- TEKS KUTIPAN
▶

Cross-cultural Studies dan Rihlah Ilmiah

(Sebuah Catatan Perjalanan ke Negeri Gajah)

Bagian Pertama


Oleh Dr. Azharsyah, SE.Ak., M.S.O.M.

Tanggal 26 November 2019, saya tiba-tiba mendapatkan notifikasi bahwa telah dimasukkan dalam satu grup WA (WAG) ‘penguatan LP2M/reviewer 2019’. Saya eksplorasi WAG ini dan ternyata ini adalah grup kandidat yang lulus seleksi penguatan LP2M/reviewer program dari Direktorat Pendidikan tinggi Islam kementerian Agama RI. Awalnya saya tidak tahu akan lulus kemana walaupun negara tujuan ketika saya melamar Brunei Darussalam, tetapi biasanya disesuaikan dengan kuota yang tersedia.

 

Beberapa hari setelah WAG ini dibentuk, keluar SK dari Direktur PTKI tentang negara tujuan keberangkatan. Saya sendiri pertama tidak ada nama dalam SK tersebut, tetapi diberitahukan bahwa masih ada satu negara lagi yang belum konfirmasi dan saya kemungkinan berangkat ke situ. Sehari kemudian, saya mendapat kiriman SK bahwa saya akan berangkat ke Filipina, walau kemudian diinformasikan akan pending dulu sampai ada kejelasan lebih lanjut.

 

Tanggal 6 Desember 2019, saya tiba-tiba menerima notifikasi lagi sudah dimasukkan ke WAG baru ‘PENDIS GO THAILAND’ yang mengindikasikan bahwa saya dan juga teman-teman yang lulus ke Filipina dialihkan untuk berangkat ke Thailand. Informasi yang berkembang di WAG tersebut mengindikasikan juga bahwa para kandidat yang lulus akan berangkat ke Thailand dengan talangan biaya masing-masing terlebih dahulu untuk kemudian akan direimburse ketika anggaran PENDIS keluar. It’s okay with me. Anggap ini sebagai bagian dari refreshing akhir tahun.

 

Secara personal, saya sebenarnya bukan tipe orang yang suka jalan-jalan, tetapi dengan ikut program seperti ini akan membuka cakrawala dan menambah koneksi, tidak hanya dengan teman-teman dari seantero nusantara, tetapi juga dengan membuka peluang kolaborasi secara internasional dengan para ahli dari berbagai universitas di Thailand. Sebagai akademisi, ini akan sangat berguna jika ingin melakukan riset kolaboratif atau sekedar memperluas jaringan riset.

 

Menurut jadwal, acara pre departure diadakan tanggal 10 Desember 2019, yaitu sehari sebelum jadwal penerbangan. Saya tiba di Jakarta sekitar pukul 13.15 dengan Citilink yang berangkat jam 09.25 dari Banda Aceh. Dari Bandara Halim Perdanakusuma Jakarta saya langsung menuju ke Kementerian Agama di lapangan Banteng. Saya tiba sekitar pukul 15.00 ketika acara sedang dimulai tetapi masih menunggu Direktur Diktis, Prof. Arskal Salim untuk menyampaikan beberapa hal yang berkaitan dengan kegiatan ini. Acara ini berakhir sekitar pukul 16.30, dan kami semua bubar untuk menuju ke hotel masing-masing.

◀

- TUGAS SINGKAT 1
Jawablah pertanyaan berikut berdasarkan catatan perjalanan ke Thailand di atas.
(a) Negara apa yang dipilih sebagai tujuan ketika penulis melamar program tersebut?
(b) Pada tanggal berapa acara pre departure diadakan?
(c) Maskapai apa yang membawa penulis dari Banda Aceh ke Jakarta?
- TUGAS SINGKAT 2
Sambunglah catatan perjalanan ke Thailand di atas, dimulai setelah kalimat terakhir yang tercantum.

- ISI DATASET

▶

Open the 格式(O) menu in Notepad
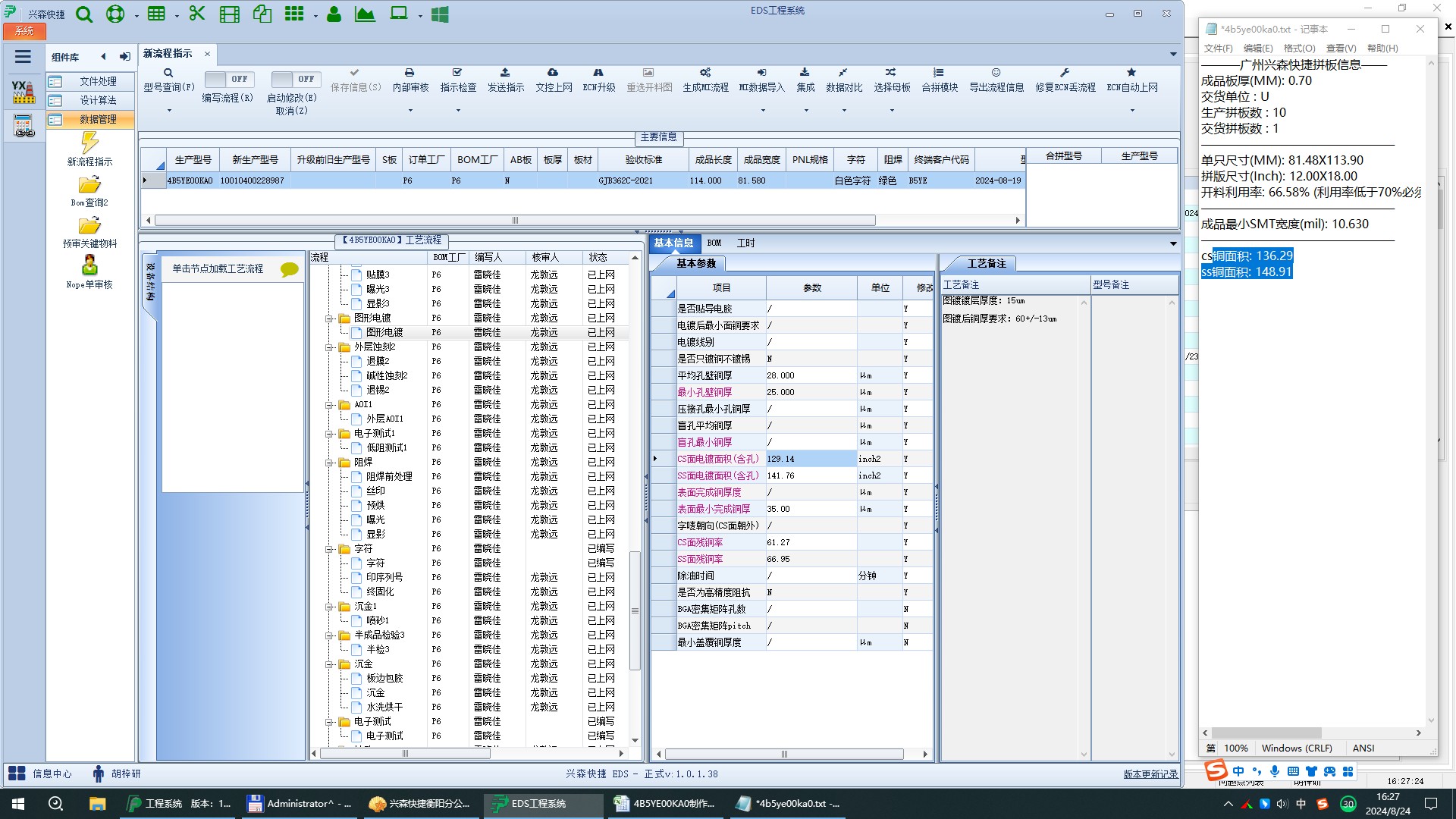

◀

- JAWABAN LATIHAN 1
(a) Brunei Darussalam.
(b) 10 Desember 2019.
(c) Citilink.

- JAWABAN LATIHAN 2
 

Saya sendiri telah booking hotel tidak jauh dari kementerian, sekitar 10 menit dengan menggunakan transportasi online. Di sekitar hotel saya tinggal kebetulan ada Carrefour sehingga malam itu bisa mencari perlengkapan konsumsi ke Thailand. Selain mencari makan, malam itu saya gunakan waktu untuk menyelesaikan beberapa pekerjaan yang tertunda.

 

Esoknya saya berangkat sekitar pukul 12.00 WIB, meluncur ke bandara menggunakan transportasi online. Jadwal terbang ke Bangkok sebenarnya masih jam 19.30 dengan boarding pukul 18.45, tetapi karena check out hotel jam 12 , waktunya disesuaikan dengan itu saja dengan harapan di bandara bisa buka laptop untuk kerja lagi. Teman-teman lain juga seperti itu ternyata karena tidak berapa setelah itu saya langsung berjumpa dengan mereka.

Gambar 1. Sesaat sesudah check-in di Bandara Soekarno Hatta

 

Sore hari sekitar jam 17.00 kami sudah menuju ke check in counter. Sebenarnya check in bisa dilakukan via aplikasi, tetapi untuk nomor booking dengan group ternyata tidak tersedia. Dengan paspor di tangan kami mulai antri di konter-konter yang tersedia. Untungnya, jumlah konter yang tersedia sesuai dengan jumlah penumpang sehingga antrian tidak terlalu lama.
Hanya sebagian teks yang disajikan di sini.